What the task asks: Which lines run from the one containing "Visit our homepage (206, 373)" through the end of the entries? Restate them word for word, and only those.

Task data:
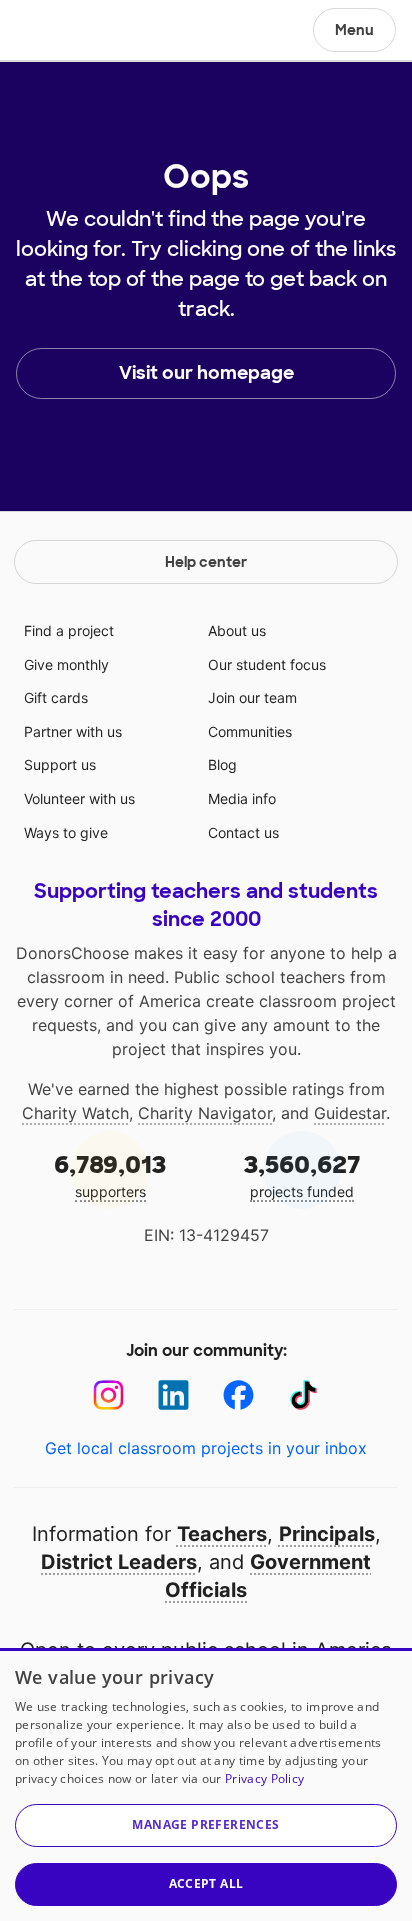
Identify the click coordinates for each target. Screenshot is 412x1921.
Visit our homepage (206, 373)
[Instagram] (108, 1395)
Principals (327, 1534)
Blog (222, 764)
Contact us (243, 832)
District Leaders (119, 1562)
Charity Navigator (205, 1113)
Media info (242, 798)
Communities (250, 731)
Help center (206, 562)
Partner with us (73, 731)
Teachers (222, 1534)
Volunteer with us (79, 798)
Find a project (69, 630)
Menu (354, 30)
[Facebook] (238, 1395)
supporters (110, 1174)
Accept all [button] (206, 1883)
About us (237, 630)
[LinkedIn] (173, 1395)
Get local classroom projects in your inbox (206, 1448)
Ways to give (66, 832)
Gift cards (56, 697)
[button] (206, 1825)
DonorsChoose (63, 32)
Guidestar (350, 1113)
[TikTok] (303, 1395)
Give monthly (66, 664)
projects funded (302, 1174)
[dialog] (206, 1784)
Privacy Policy (264, 1778)
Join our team (252, 697)
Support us (60, 764)
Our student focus (267, 664)
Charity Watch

Result of this task:
Visit our homepage (206, 373)
[Instagram] (108, 1395)
Principals (327, 1534)
Blog (222, 764)
Contact us (243, 832)
District Leaders (119, 1562)
Charity Navigator (205, 1113)
Media info (242, 798)
Communities (250, 731)
Help center (206, 562)
Partner with us (73, 731)
Teachers (222, 1534)
Volunteer with us (79, 798)
Find a project (69, 630)
Menu (354, 30)
[Facebook] (238, 1395)
supporters (110, 1174)
Accept all [button] (206, 1883)
About us (237, 630)
[LinkedIn] (173, 1395)
Get local classroom projects in your inbox (206, 1448)
Ways to give (66, 832)
Gift cards (56, 697)
[button] (206, 1825)
DonorsChoose (63, 32)
Guidestar (350, 1113)
[TikTok] (303, 1395)
Give monthly (66, 664)
projects funded (302, 1174)
[dialog] (206, 1784)
Privacy Policy (264, 1778)
Join our team (252, 697)
Support us (60, 764)
Our student focus (267, 664)
Charity Watch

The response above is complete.